# Start of Source records

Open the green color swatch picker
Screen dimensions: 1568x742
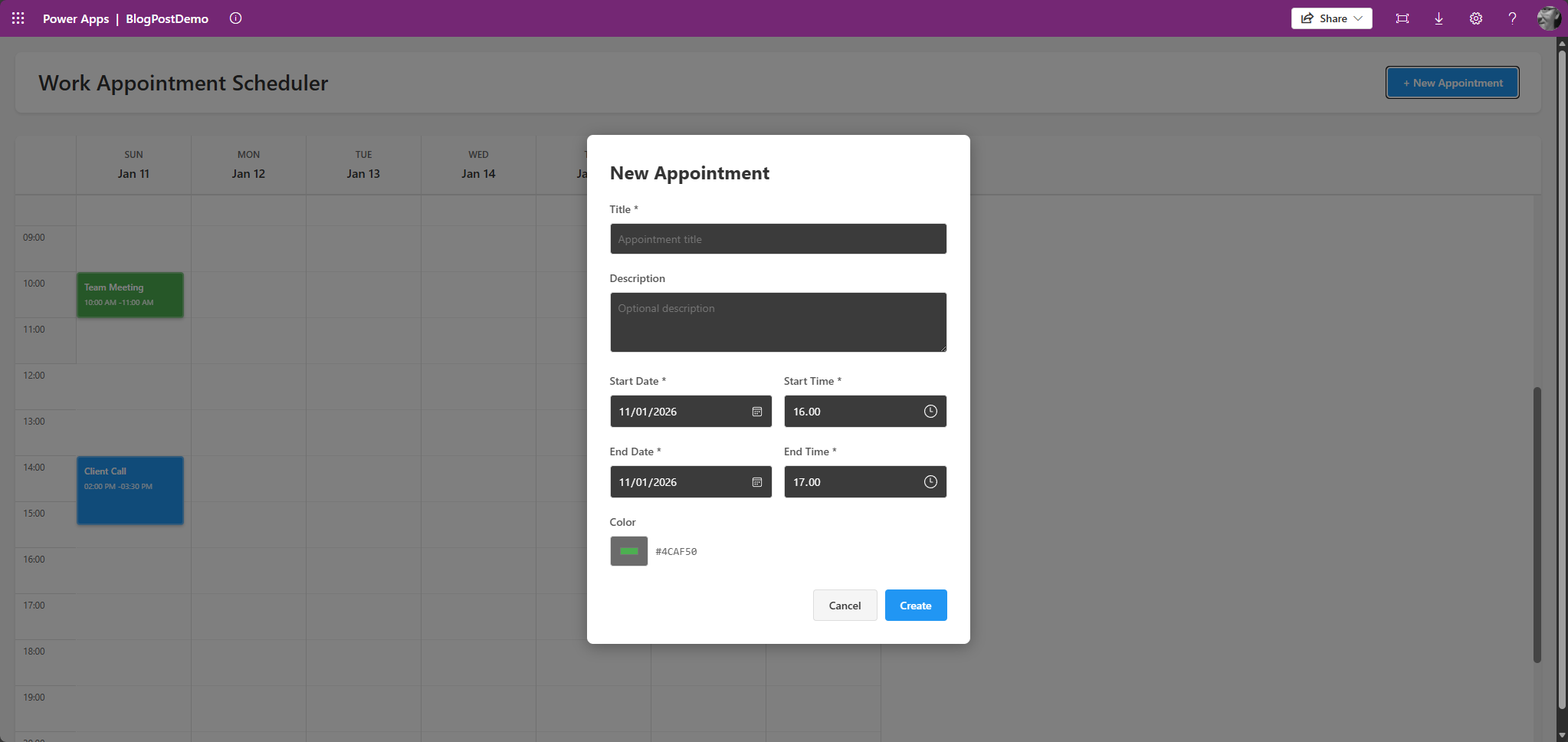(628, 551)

# End of Source records
# Start of Source records

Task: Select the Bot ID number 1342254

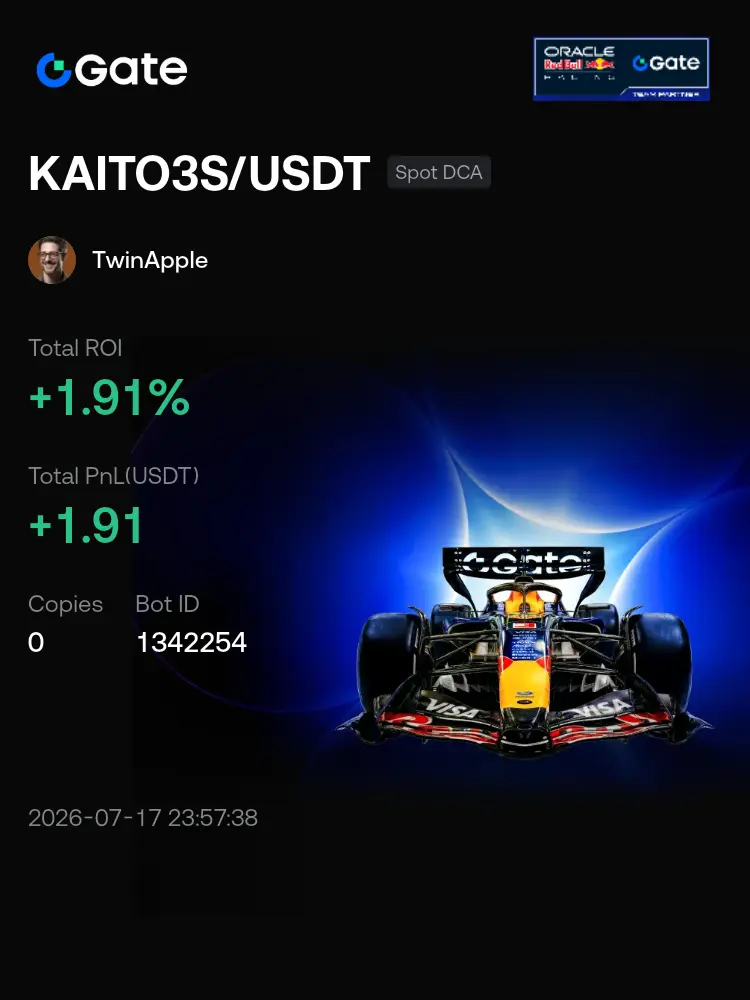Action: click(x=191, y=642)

# End of Source records
# Start of Source records

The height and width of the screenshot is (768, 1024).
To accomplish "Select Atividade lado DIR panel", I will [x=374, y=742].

# End of Source records

● Given exercise: Rewrite the rows from the line with "The height and" to the line with "will [x=374, y=742]." as a numbered list, omitting any blank lines.

● Reply to the exercise:
1. The height and width of the screenshot is (768, 1024).
2. To accomplish "Select Atividade lado DIR panel", I will [x=374, y=742].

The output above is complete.